Art. 2º - As cavernas alagadas ou parcialmente inundadas no território
nacional estão destinadas exclusivamente à pesquisa científica,
cultural-turística, técnico-exploratória desde que com projetos licenciados,
devidamente autorizada pelo IBAMA/CECAV.
Art. 3º - O mergulho turístico com finalidade de exploração econômica
nas cavidades naturais subterrâneas alagadas ou parcialmente inundadas no
território nacional, somente será praticado por mergulhadores especializados e
sob supervisão direta de um Condutor Especializado realizado nos limites
estabelecidos para o mergulho de turismo conforme definido no Plano de Manejo
Espeleológico da caverna-alvo, fruto da concessão realizada pelo IBAMA/CECAV
por efeito do Convênio IBAMA e SPU - Secretaria do Patrimônio da União no.
22/00 de 27.12.00.
§ 1º - O CECAV fornecerá o Termo de Referência para elaboração do
Plano de Manejo Espeleológico, visando definir as categorias e modalidades de
uso em cada ambiente espeleológico requerido.
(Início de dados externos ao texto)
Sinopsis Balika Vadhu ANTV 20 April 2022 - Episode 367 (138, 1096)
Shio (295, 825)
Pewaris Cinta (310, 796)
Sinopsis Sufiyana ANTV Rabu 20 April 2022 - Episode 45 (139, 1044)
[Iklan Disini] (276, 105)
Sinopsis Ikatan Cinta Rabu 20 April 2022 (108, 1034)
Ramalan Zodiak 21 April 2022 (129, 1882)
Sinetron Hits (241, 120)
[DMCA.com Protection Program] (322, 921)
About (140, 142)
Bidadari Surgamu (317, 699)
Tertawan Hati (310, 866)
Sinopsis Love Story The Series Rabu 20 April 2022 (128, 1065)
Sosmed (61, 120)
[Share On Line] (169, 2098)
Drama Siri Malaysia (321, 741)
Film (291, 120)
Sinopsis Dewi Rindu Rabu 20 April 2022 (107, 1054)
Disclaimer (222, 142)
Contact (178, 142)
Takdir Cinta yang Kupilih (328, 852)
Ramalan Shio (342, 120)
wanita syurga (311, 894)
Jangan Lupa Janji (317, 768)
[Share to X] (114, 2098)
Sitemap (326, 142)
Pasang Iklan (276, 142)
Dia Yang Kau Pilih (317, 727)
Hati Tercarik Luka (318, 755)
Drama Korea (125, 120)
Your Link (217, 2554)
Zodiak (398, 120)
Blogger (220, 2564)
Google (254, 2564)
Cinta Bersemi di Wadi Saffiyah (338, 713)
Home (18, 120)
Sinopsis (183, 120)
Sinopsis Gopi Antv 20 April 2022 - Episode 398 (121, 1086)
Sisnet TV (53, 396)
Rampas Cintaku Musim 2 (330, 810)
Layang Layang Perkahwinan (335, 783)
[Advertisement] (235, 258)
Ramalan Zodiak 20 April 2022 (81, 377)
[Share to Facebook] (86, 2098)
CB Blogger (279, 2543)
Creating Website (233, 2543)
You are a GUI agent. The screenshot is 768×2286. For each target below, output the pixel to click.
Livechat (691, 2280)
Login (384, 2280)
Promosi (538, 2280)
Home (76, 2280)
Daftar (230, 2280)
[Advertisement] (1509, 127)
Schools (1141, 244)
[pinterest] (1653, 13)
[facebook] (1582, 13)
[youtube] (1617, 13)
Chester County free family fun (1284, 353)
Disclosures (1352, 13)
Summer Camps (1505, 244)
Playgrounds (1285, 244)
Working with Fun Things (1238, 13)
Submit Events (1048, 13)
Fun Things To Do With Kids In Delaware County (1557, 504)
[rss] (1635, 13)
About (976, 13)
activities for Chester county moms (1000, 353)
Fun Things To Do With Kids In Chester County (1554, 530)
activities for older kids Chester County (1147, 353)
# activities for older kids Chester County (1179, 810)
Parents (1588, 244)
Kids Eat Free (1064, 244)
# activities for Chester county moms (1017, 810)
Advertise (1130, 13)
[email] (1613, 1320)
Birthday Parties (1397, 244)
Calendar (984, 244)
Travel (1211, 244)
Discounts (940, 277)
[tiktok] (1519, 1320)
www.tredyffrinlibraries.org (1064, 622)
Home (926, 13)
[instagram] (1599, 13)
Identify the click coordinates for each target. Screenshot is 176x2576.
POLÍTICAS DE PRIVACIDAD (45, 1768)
§ 2º - O roteiro do Mergulho Turístico Guiado deverá seguir rigorosamente
o Cabo Guia Permanente instalado sob supervisão da SES.
§ 3º - os mergulhos turísticos não deverão exceder os limites de
treinamento dos participantes, inclusive do Condutor.
§ 4º - O Plano de Manejo Espeleológico deverá estabelecer uma Área de
Visitação no Zoneamento Ambiental Espeleológico da caverna-alvo, levando em
conta suas características de topografia, fragilidade e complexidade.
§ 5º - Mesmo havendo indicação de mergulho profundo, o Zoneamento
Ambiental Espeleológico da caverna-alvo, nunca deverá exceder a profundidade
máxima de 40 metros.
§ 6º - Todos mergulhos, não importando qual seja a finalidade, deverão ser
devidamente registrados no Livro de Registro de Mergulhos que deverá ficar na
sede da administração da propriedade onde está localizada a cavidade
natural subterrânea, alvo da visitação.
§ 7o - Todos mergulhadores, inclusive Condutores e Instrutores cadastrados no
CNIC, deverão assinar o Termo de Assunção de Responsabilidade e
Compreensão de Risco da atividade, antes do início dos mergulhos.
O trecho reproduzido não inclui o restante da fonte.